== Segment start ==

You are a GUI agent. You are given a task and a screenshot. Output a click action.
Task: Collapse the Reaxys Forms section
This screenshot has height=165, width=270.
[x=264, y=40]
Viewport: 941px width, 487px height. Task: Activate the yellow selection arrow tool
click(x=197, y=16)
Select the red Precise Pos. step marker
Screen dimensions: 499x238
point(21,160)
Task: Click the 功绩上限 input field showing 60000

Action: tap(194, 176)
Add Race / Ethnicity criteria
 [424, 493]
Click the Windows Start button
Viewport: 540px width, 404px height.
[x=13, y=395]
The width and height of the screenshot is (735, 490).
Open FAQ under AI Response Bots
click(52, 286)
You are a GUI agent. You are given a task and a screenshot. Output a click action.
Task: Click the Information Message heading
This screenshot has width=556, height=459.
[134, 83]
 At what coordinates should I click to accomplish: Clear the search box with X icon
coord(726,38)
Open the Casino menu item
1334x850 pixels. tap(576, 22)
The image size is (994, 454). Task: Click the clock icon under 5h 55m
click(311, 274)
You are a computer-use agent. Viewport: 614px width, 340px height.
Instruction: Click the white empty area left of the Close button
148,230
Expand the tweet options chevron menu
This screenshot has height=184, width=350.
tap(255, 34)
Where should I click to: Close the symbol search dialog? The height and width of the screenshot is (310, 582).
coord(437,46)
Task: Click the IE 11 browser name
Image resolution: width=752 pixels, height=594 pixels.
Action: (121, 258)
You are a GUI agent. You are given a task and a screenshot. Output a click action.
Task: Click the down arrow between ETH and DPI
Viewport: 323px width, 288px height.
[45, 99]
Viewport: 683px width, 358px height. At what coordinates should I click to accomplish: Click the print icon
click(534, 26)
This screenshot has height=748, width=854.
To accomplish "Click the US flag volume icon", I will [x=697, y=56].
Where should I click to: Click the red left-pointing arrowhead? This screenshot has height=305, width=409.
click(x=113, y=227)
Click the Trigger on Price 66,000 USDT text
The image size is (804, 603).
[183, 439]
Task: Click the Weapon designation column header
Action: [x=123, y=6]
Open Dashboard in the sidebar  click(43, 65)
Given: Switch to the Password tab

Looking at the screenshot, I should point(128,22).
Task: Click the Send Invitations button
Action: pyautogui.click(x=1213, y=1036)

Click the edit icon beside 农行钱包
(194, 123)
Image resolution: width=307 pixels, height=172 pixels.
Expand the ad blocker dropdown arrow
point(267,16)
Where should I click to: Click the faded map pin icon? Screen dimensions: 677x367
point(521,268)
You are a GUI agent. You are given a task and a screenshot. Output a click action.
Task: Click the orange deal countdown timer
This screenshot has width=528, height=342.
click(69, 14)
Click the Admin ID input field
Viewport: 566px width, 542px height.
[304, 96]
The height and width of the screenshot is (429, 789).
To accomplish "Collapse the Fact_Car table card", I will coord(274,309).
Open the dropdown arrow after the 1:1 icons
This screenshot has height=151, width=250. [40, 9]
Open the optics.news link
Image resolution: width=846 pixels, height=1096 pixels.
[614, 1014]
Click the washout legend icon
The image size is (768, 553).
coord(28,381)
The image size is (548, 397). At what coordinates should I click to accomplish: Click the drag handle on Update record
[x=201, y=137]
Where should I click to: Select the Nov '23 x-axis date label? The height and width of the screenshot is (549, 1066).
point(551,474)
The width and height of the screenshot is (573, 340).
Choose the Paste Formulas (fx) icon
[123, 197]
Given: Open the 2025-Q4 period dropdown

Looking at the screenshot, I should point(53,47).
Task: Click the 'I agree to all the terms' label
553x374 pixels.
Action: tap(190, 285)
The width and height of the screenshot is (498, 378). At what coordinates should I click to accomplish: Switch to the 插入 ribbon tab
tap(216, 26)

== Segment end ==

#### Assignment
Among the lines of the listing above, which ones hold "Collapse"? Copy them.

#### Answer box
Task: Collapse the Reaxys Forms section
To accomplish "Collapse the Fact_Car table card", I will coord(274,309).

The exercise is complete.